30-foot wall proposed
The lawsuit comes just as CBP announced in March that it was accepting designs for two proposed border wall designs, including a "physically imposing" wall of reinforced concrete rising at least 30 feet high.
The White House has already sought $2.6 billion for the construction of the wall, including $999 million for the "planning, design, and construction" of the first installment of the border wall.
Estimates for the total cost of a new wall vary widely, however, an internal estimate by DHS said that the wall would cost as much as $21.6 billion and take more than three years to construct.
While many other federal projects are governed by environmental regulations, in 2005 Congress passed the REAL ID act, which included a section that gives the Secretary of Homeland Security the authority to waive regulations "as necessary to ensure expeditious construction" of barriers, roads, and other infrastructure.
Following the law's passage, Homeland Security Secretary Michael Chertoff used the authority at least five times from 2005 to 2009 to "waive in their entirety" more than 37 federal laws, including the National Environmental Policy Act, to build more than 550 miles of border wall and roads along the southern border.
Chertoff, and his successor under the Obama administration Jeh Johnson, waived the environmental impacts of new construction and border enforcement throughout the southwest, including protected federal lands like Organ Pipe Cactus National Monument and Big Bend National Park.
However, the lawsuit would force DHS and CBP to prepare a "programmatic environmental impact statement" analyzing the environmental impact of road construction, off-road vehicle patrols, the installation of high-intensity lightning, as well as the construction of base camps and checkpoints.

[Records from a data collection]
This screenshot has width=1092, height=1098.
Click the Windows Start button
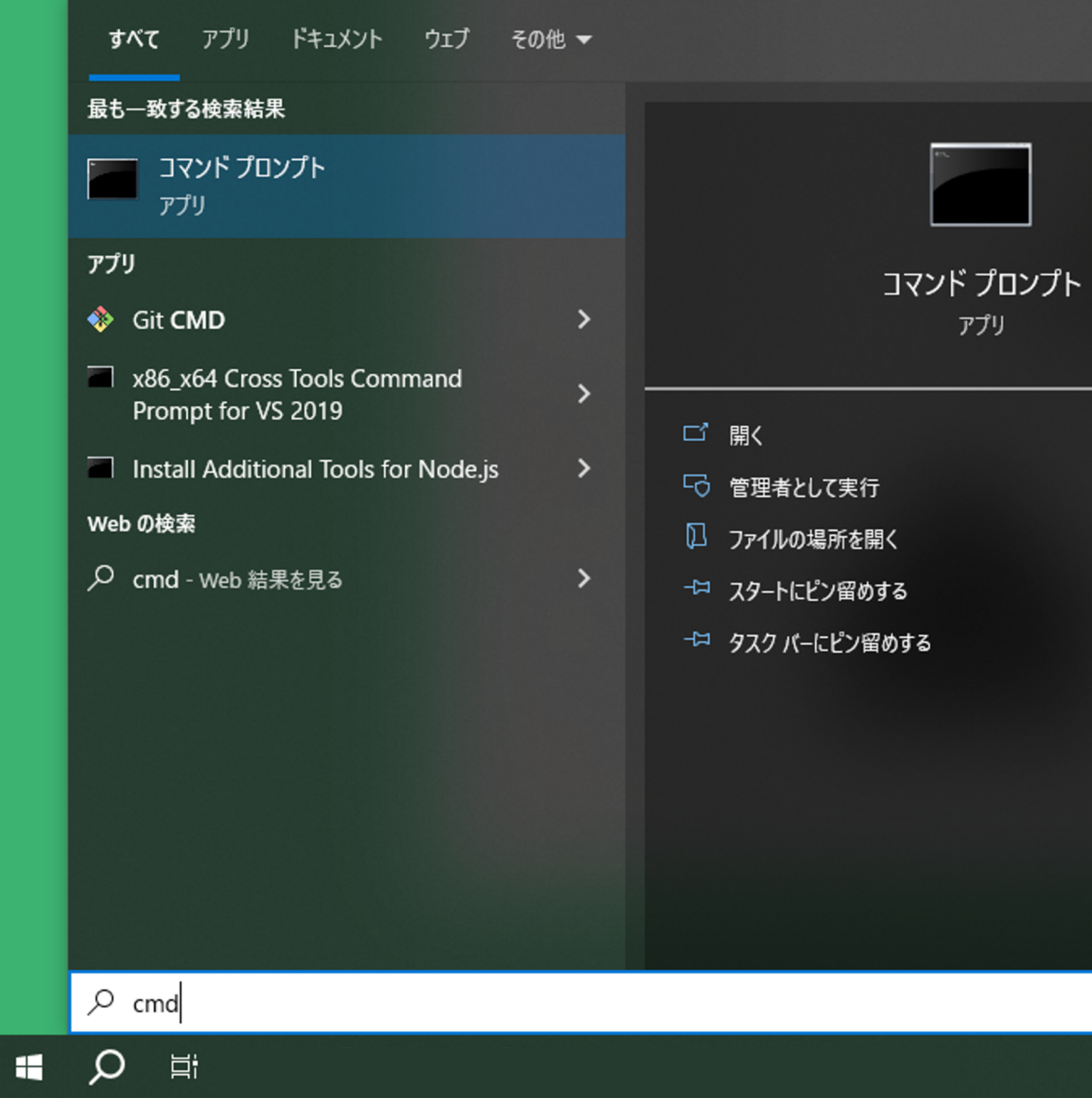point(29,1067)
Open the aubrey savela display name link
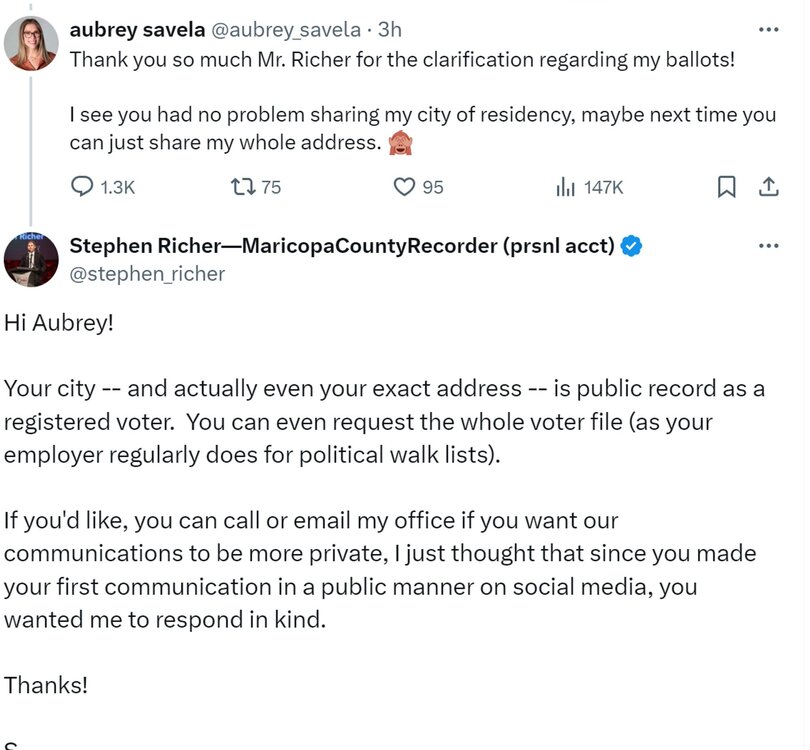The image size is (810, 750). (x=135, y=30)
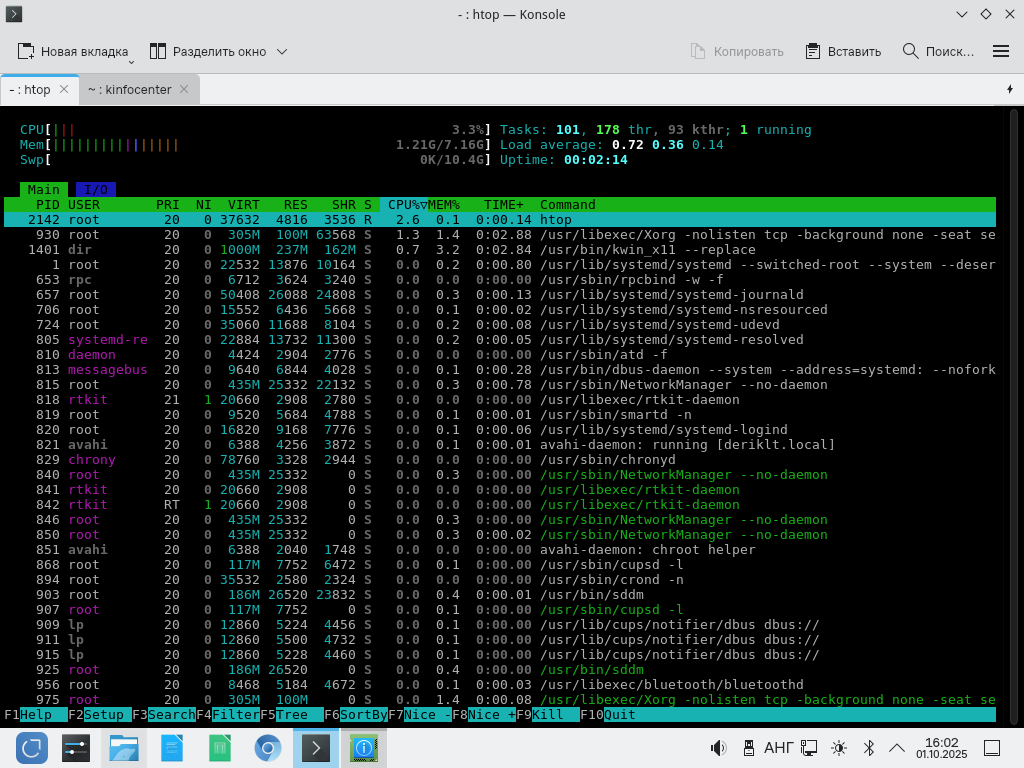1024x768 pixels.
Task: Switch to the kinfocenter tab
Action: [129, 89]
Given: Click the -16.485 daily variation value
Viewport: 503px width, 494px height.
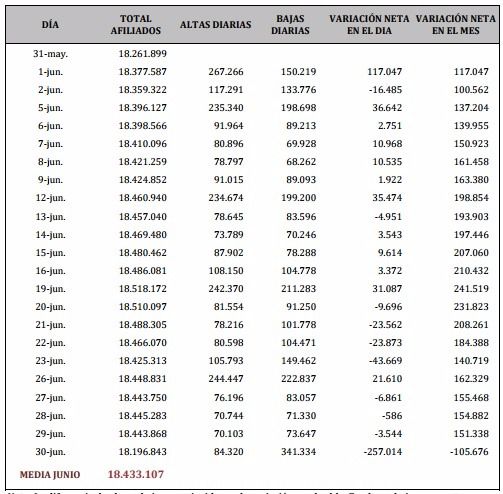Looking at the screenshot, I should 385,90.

* **WHAT TO DO**: Reproduce the portion of the border wall passage that begins at the words "Chertoff, and his" and stops after the words "Bend National Park.".

* **RESPONSE TO THIS TASK**:
Chertoff, and his successor under the Obama administration Jeh Johnson, waived the environmental impacts of new construction and border enforcement throughout the southwest, including protected federal lands like Organ Pipe Cactus National Monument and Big Bend National Park.